Extracted material —
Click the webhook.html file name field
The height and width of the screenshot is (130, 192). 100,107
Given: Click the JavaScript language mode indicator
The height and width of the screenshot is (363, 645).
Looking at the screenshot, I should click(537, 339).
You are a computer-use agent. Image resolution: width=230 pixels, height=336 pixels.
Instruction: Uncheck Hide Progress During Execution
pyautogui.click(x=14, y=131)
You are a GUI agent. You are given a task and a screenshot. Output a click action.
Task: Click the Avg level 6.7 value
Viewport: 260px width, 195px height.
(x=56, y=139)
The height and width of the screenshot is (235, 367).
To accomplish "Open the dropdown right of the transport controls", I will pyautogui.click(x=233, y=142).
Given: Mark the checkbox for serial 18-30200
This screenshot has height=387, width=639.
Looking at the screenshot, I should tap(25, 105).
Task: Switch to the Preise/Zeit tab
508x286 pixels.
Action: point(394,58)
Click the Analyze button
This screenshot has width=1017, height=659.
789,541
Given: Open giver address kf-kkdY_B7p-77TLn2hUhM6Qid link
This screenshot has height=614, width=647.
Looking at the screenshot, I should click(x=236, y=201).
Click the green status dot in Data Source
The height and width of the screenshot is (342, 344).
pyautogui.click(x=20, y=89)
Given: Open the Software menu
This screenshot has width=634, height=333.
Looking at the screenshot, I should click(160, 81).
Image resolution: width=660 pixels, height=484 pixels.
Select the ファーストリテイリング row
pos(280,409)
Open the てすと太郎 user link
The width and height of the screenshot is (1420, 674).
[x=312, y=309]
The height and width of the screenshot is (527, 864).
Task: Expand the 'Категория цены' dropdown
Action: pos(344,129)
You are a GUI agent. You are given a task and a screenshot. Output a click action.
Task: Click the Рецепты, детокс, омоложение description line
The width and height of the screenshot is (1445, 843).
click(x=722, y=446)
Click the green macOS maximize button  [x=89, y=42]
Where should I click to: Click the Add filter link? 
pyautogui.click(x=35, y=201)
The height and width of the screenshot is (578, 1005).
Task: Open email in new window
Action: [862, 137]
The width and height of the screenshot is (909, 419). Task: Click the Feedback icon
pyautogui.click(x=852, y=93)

Exercise directions —
The answer is to be the lines from the one holding "Select the ファーストリテイリング row" through the end of the data above, transcribed character for character, both ends included.

Result —
Select the ファーストリテイリング row
pos(280,409)
Open the てすと太郎 user link
The width and height of the screenshot is (1420, 674).
[x=312, y=309]
The height and width of the screenshot is (527, 864).
Task: Expand the 'Категория цены' dropdown
Action: pos(344,129)
You are a GUI agent. You are given a task and a screenshot. Output a click action.
Task: Click the Рецепты, детокс, омоложение description line
The width and height of the screenshot is (1445, 843).
click(x=722, y=446)
Click the green macOS maximize button  [x=89, y=42]
Where should I click to: Click the Add filter link? 
pyautogui.click(x=35, y=201)
The height and width of the screenshot is (578, 1005).
Task: Open email in new window
Action: [862, 137]
The width and height of the screenshot is (909, 419). Task: Click the Feedback icon
pyautogui.click(x=852, y=93)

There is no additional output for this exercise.